In January 2007, the President stated that the high levels of violence in Iraq had overwhelmed the political gains that the Iraqis had made and required a new U.S. strategy for stabilizing the country. The new strategy recognized that until the Iraqi people have a basic measure of security, they would not be able to make significant and sustainable political and economic progress. To help Iraqi leaders provide security for their population, the United States deployed about 30,000 additional troops to Iraq during the spring of 2007, bringing the total number of U.S. military personnel up to about 160,000 as of mid-June 2007. Enemy-initiated attacks data are a key indicator of progress in improving Iraq's security situation, an important condition that, according to the administration, must be met before the United States can reduce its military presence in Iraq. While attacks data alone may not provide a complete picture of Iraq's security situation, Department of Defense (DOD) and Multinational Force-Iraq (MNF-I) officials state that the data provide a reasonably sound depiction of general security trends in the country. Since 2004, we have periodically provided this information to Congress in classified and unclassified briefings, reports, and testimonies. In response to GAO's requests, various DOD components--most recently the Defense Intelligence Agency (DIA)--have assisted GAO in publicly reporting trends in the security situation by declassifying the attacks data on a monthly basis.

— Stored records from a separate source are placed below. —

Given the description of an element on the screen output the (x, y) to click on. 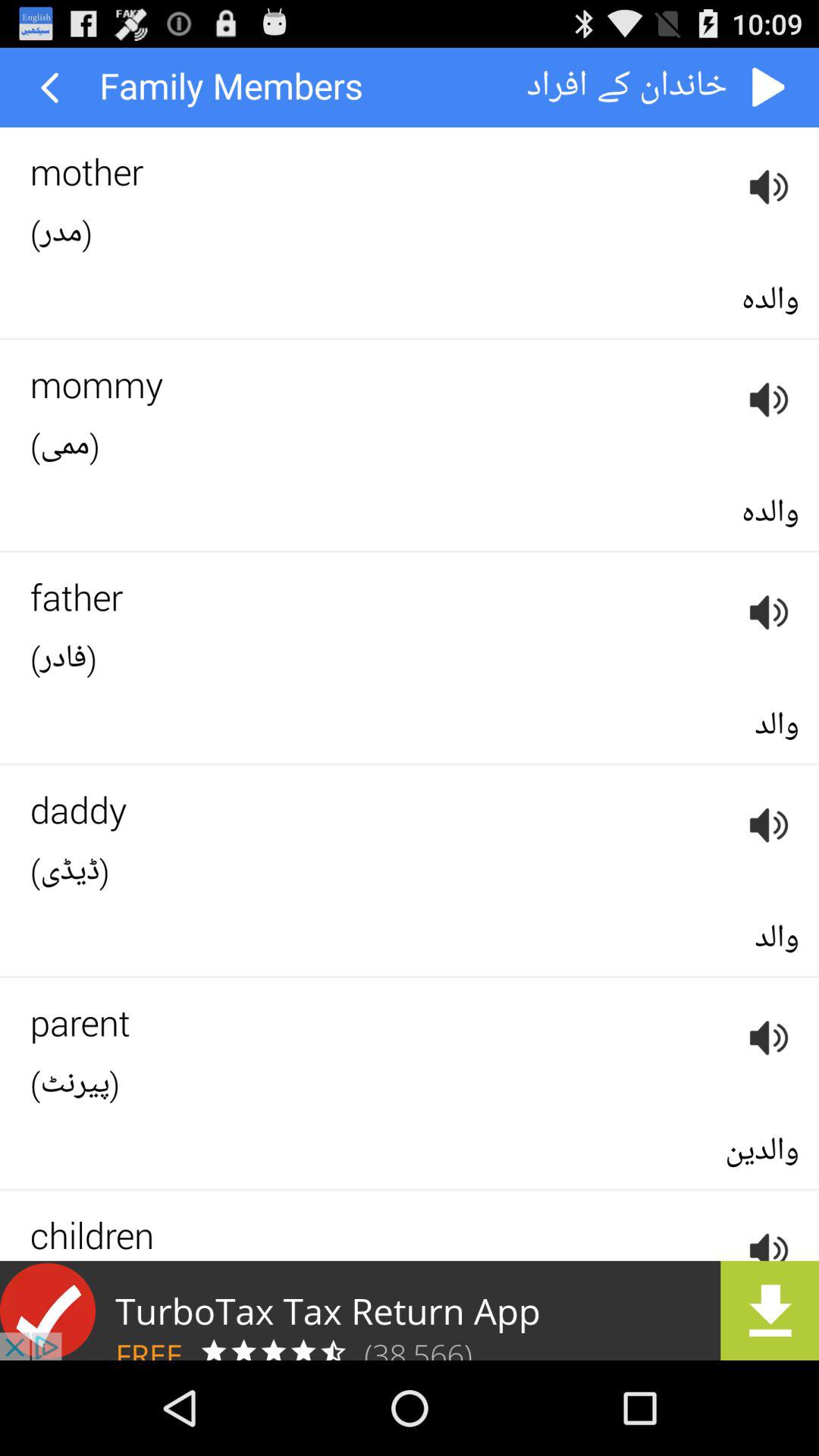
play (768, 87)
Given the description of an element on the screen output the (x, y) to click on. 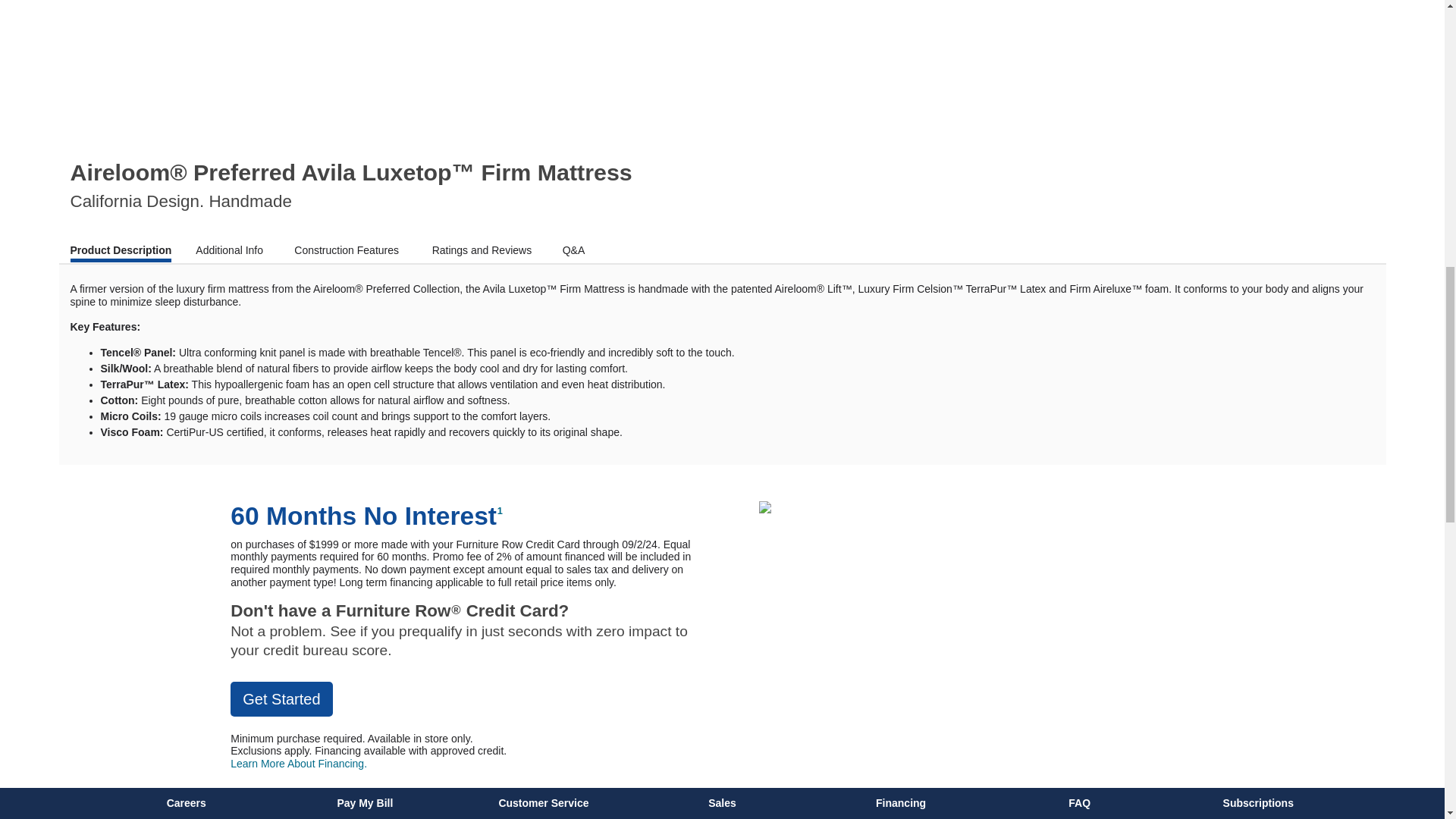
Construction Features (350, 250)
Product Description (120, 252)
Additional Info (232, 250)
Ratings and Reviews (485, 250)
Given the description of an element on the screen output the (x, y) to click on. 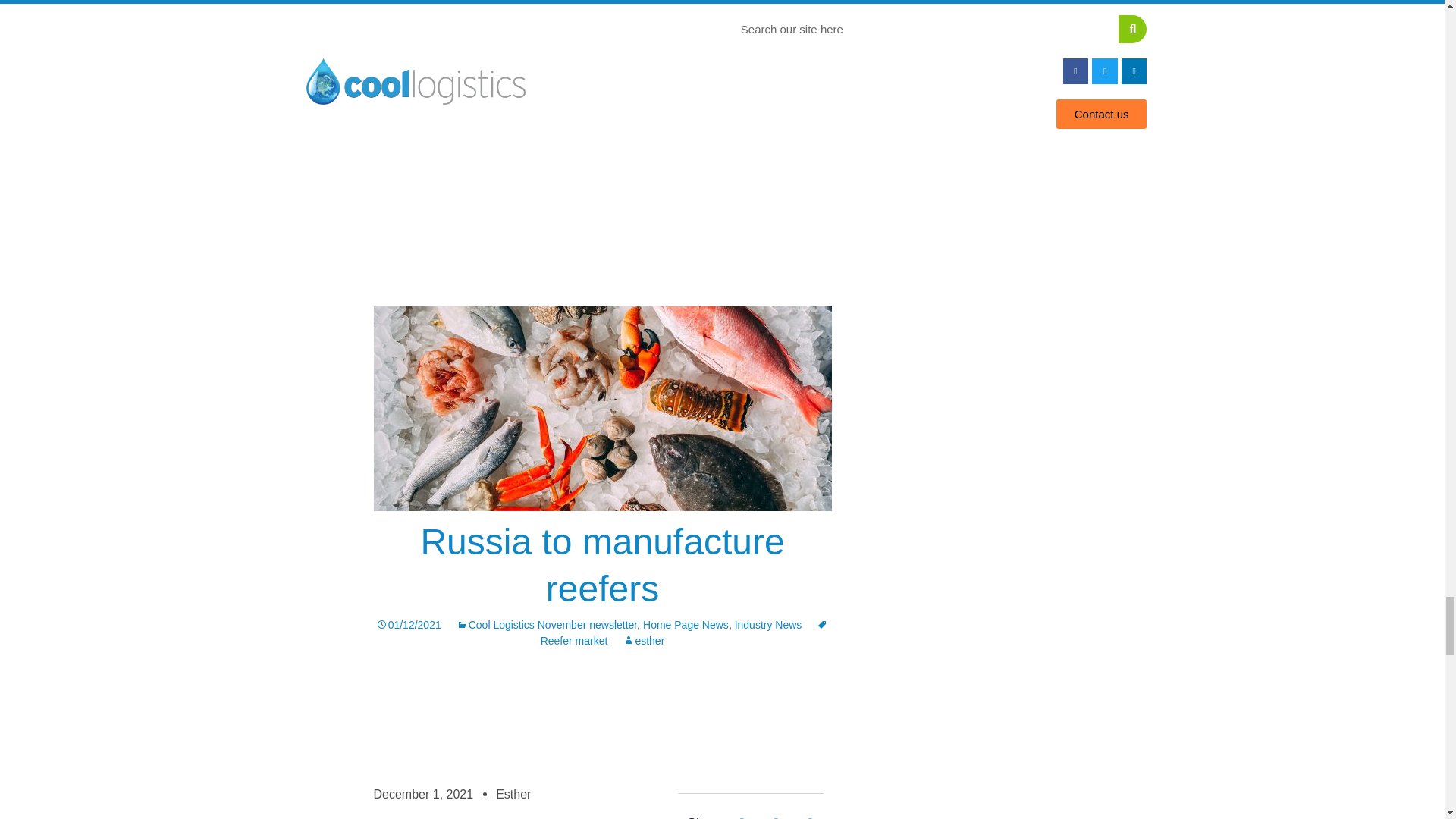
View all posts by esther (643, 640)
Permalink to Russia to manufacture reefers (408, 624)
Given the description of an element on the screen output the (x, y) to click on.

In our report on the status of the achievement of Iraqi benchmarks, we provided attacks data through July 31, 2007.2 This report provides data through August 31, 2007.
Overall security conditions in Iraq have deteriorated and grown more complex, since May 2003, as evidenced by the increased numbers of attacks and the Sunni-Shi'a sectarian strife that followed the February 2006 bombing of the Golden Mosque in Samarra. Enemy-initiated attacks against the coalition and its Iraqi partners increased through October 2006 and have remained at high levels since that time. These attacks have increased around major religious and political events, including Ramadan3 and elections. Coalition forces are still the primary target of attacks, but the number of attacks on Iraqi security forces and civilians also has increased since 2003.
Recommendation for Executive Action
Status: Closed - Implemented
Comments: In September 2007, GAO recommended DOD should, on a monthly basis, make data on the enemy-initiated attacks available to Congress, the American public, and GAO in a timely manner. DOD had provided the attacks data in its quarterly reports to Congress, but the data were not presented in a consistent, time-based manner. DOD concurred with our recommendation, stating that it would continue to provide the attack data to Congress and GAO on a monthly basis, and to the American public in its quarterly report to Congress, Measuring Stability and Security in Iraq. DOD began to provide time-based attacks data in its quarterly report to Congress--first by month in September 2007 then by week in December 2007--and made it available to the American public at www.defenselink.mil.
Recommendation: Given the importance of congressional oversight and the American public's interest in progress in stabilizing Iraq, the Department of Defense should, on a monthly basis, make data on the enemy-initiated attacks available to Congress, the American public, and GAO in a timely manner.